Figure 2—Strong Scalability Test to 16000 Cores

Reservoir simulation on massively parallel computers can reduce simulation times over three orders of
magnitude. Achieving these speed increases requires careful construction of simulation calculation kernels
to minimize effective communication. Attention to modularized and generic calculations reduces code
complexity and facilitates parallel efficiency. Strong scalability experiments show parallel efficiency of
over 50% when grid cell to processor ratio is above 2000 cells per core. Linear and super-linear speedups
were observed over a wide range of processor configurations up to 1024 cores.
The magnitude of the real time speedup is impressive with massively parallel computing. With run
times capable of being reduced from days to seconds, tremendous gains in the reduction of reservoir
management study times are possible. It is now also possible to consider many more alternative reservoir
management scenarios than previously possible within the same time frame. This clearly opens the door
for practical use of automated scenario calculation technologies like inverse modeling and optimization.
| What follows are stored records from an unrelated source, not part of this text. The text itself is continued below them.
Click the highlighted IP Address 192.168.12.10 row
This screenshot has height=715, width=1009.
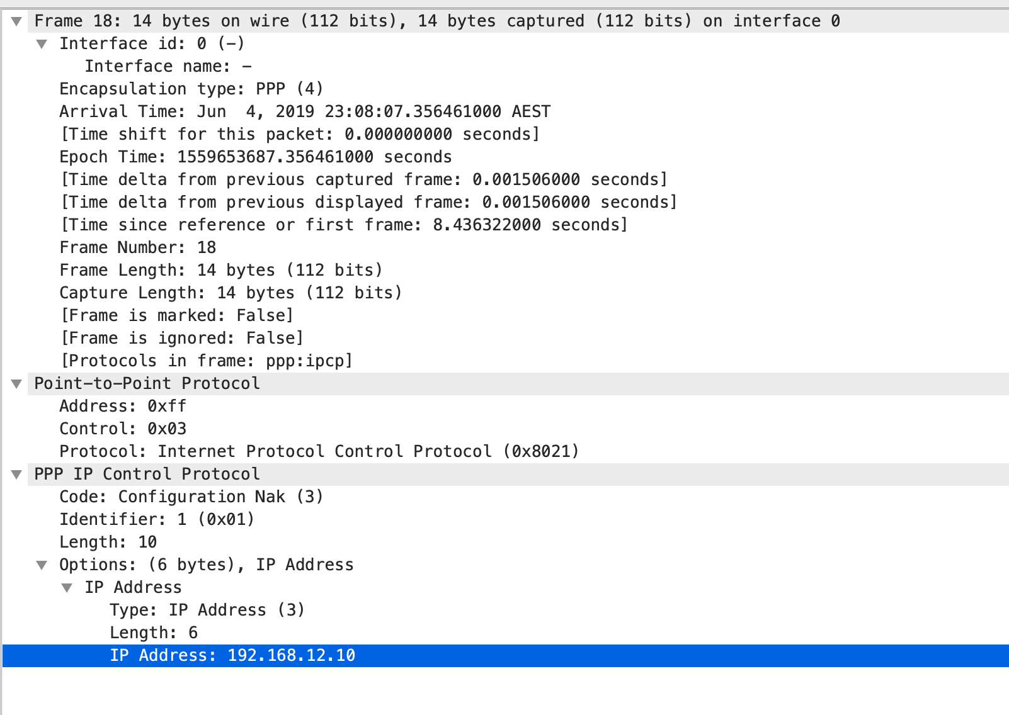coord(232,655)

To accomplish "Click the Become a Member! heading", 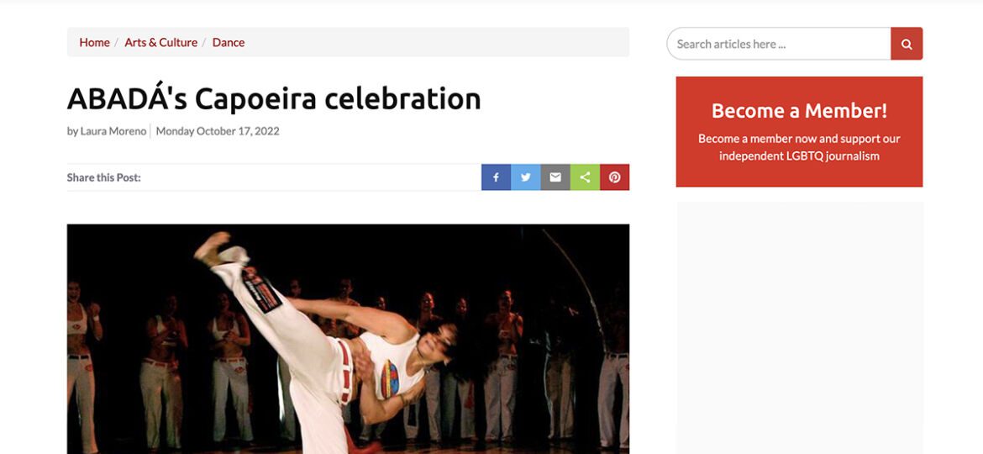I will (x=799, y=111).
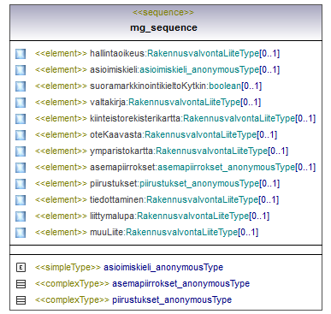Select the muuLiite element icon
331x314 pixels.
21,233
The capability to reduce simulation turnaround times by over 1000 times via strong scalability should
alter the science that is routinely applied to reservoirs via simulation. Simulation technologies such as
advanced discretization, integrated reactions, and coupled geomechanics to name a few are not currently
practical for routine field application due to onerous runtimes these more computationally advance
techniques produce at field scale. Strong scalability parallelism offers the solution to make computation-
ally intensive methods practical to apply to routine field studies.